SUPPLIED RECORDS:
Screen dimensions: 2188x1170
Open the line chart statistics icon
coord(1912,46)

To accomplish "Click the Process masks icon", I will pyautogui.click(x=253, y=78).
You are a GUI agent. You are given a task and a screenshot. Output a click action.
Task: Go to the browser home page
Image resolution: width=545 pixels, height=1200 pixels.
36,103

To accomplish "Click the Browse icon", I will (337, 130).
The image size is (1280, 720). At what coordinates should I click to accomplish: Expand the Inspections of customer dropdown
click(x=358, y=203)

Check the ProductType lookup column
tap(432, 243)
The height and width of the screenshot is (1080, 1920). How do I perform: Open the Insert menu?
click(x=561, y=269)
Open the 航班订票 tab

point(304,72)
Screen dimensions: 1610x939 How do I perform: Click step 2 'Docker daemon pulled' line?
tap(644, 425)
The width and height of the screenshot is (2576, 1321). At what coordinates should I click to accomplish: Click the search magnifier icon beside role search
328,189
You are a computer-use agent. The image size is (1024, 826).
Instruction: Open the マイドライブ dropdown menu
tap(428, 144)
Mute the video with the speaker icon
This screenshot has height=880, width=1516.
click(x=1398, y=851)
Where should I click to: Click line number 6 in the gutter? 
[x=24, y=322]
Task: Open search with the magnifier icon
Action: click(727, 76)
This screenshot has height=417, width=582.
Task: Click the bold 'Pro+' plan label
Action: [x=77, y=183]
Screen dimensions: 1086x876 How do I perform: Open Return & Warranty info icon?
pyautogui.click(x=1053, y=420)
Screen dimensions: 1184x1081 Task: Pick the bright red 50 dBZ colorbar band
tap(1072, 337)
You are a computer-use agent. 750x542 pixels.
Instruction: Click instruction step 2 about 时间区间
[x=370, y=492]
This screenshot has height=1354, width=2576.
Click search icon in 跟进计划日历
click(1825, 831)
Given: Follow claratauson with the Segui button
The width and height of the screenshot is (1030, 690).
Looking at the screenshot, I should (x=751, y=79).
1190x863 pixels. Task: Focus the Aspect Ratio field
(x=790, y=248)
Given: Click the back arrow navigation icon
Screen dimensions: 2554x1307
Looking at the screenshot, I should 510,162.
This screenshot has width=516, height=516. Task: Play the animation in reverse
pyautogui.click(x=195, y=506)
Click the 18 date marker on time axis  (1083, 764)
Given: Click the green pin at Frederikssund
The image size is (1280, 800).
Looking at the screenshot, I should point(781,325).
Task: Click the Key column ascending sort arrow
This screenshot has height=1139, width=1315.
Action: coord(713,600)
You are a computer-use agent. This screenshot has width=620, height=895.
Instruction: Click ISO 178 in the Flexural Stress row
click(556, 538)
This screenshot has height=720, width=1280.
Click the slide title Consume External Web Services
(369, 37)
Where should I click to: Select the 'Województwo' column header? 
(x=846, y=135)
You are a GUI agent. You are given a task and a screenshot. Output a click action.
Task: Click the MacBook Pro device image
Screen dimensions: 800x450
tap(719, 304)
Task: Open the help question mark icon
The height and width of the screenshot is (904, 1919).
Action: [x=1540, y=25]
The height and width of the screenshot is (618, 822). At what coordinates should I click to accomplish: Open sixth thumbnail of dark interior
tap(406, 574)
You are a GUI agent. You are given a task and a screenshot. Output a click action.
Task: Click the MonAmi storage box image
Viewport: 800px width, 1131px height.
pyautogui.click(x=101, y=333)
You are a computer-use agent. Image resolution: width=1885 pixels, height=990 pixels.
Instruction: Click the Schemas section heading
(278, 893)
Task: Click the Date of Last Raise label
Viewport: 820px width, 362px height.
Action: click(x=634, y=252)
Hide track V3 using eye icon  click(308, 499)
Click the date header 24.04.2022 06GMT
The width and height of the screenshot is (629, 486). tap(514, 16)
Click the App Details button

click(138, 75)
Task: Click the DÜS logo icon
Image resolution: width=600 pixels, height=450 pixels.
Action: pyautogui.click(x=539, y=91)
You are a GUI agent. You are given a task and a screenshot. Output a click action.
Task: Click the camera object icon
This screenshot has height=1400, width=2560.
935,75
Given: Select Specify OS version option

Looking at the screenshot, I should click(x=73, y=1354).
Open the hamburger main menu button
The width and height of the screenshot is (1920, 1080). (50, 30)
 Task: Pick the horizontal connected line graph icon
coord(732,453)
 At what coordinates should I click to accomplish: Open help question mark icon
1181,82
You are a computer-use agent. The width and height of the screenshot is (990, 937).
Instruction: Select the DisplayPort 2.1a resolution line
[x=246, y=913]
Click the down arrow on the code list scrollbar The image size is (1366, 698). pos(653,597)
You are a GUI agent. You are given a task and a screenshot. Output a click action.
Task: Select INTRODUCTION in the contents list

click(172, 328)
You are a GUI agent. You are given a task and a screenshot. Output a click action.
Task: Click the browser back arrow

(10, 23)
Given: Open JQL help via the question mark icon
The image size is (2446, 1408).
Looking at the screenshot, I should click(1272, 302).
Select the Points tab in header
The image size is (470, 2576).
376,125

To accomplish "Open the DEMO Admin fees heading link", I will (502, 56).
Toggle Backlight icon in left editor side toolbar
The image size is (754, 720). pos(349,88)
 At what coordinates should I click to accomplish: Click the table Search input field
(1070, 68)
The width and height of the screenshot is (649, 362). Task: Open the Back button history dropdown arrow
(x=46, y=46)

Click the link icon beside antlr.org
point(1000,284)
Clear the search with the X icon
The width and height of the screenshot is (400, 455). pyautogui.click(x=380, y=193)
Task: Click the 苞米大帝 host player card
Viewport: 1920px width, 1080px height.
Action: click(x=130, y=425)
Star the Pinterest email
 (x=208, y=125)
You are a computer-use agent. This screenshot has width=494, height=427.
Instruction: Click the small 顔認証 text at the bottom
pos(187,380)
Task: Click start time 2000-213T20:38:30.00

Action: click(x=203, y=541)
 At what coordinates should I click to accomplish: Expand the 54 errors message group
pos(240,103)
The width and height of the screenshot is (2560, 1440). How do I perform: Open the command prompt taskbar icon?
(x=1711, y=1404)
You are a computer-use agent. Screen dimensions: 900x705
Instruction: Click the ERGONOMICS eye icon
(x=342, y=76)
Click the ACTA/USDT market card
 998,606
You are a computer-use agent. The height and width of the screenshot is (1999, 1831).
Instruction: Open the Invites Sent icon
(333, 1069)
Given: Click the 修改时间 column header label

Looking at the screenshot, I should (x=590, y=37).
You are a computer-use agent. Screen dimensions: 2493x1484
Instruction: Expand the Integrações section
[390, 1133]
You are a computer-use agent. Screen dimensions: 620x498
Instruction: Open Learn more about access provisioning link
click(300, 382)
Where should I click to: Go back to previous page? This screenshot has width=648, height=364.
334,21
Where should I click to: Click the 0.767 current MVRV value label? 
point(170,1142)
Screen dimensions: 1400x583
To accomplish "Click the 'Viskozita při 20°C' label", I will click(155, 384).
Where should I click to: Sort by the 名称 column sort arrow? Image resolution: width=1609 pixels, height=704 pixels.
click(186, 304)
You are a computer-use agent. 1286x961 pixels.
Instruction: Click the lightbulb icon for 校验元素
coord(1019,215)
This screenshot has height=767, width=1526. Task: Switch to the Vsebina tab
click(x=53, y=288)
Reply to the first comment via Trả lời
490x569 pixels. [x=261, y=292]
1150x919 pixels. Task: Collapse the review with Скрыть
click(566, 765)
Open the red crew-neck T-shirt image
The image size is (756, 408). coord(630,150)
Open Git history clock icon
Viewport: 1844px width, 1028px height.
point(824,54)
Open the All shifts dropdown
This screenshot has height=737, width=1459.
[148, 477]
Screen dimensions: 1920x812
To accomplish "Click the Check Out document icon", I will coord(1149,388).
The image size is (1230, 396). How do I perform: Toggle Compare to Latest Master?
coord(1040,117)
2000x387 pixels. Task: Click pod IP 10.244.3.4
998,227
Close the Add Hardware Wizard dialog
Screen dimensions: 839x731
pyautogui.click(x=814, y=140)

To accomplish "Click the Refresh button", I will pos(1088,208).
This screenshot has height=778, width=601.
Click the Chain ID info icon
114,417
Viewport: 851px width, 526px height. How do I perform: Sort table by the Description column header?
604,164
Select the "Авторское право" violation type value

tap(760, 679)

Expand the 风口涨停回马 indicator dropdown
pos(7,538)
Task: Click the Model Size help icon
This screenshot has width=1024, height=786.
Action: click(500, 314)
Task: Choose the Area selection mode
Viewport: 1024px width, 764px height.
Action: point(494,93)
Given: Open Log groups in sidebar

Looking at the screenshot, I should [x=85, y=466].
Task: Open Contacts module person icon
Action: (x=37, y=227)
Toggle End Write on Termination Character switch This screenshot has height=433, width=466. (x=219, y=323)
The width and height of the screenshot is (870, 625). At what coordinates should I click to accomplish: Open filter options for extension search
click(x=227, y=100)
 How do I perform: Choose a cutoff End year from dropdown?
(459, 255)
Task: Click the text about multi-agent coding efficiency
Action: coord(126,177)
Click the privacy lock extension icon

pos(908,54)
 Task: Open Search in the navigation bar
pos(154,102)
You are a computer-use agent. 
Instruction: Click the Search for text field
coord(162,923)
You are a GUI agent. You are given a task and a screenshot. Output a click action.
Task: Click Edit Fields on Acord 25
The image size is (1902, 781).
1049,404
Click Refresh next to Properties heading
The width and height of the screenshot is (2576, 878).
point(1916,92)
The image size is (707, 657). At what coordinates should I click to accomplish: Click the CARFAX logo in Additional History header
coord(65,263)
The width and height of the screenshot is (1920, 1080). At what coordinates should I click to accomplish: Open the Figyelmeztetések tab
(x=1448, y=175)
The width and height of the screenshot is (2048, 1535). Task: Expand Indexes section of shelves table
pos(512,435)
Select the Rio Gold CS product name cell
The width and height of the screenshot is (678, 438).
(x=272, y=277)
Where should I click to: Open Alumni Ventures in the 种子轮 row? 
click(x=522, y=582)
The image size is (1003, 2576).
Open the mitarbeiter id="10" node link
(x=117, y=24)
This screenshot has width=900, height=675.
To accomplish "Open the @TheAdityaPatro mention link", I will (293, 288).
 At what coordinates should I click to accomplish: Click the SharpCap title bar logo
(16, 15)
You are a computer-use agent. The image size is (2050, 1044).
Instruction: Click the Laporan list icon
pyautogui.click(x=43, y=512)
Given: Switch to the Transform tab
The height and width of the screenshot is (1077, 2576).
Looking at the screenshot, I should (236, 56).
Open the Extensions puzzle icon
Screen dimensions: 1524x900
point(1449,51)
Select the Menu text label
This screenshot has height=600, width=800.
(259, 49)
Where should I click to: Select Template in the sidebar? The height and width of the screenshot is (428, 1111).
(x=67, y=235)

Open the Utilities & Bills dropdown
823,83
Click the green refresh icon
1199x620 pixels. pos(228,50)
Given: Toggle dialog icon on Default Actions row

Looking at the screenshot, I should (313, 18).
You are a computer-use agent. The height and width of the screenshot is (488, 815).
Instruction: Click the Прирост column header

PROBLEM:
Could you reproduce the items starting at the line containing "Where should I click to: Open" and ending at the line containing "will (293, 288).", swapping "node" for "entry" and leaving everything else unchanged?

RESPONSE BELOW:
Where should I click to: Open Alumni Ventures in the 种子轮 row? 
click(x=522, y=582)
The image size is (1003, 2576).
Open the mitarbeiter id="10" entry link
(x=117, y=24)
This screenshot has width=900, height=675.
To accomplish "Open the @TheAdityaPatro mention link", I will (293, 288).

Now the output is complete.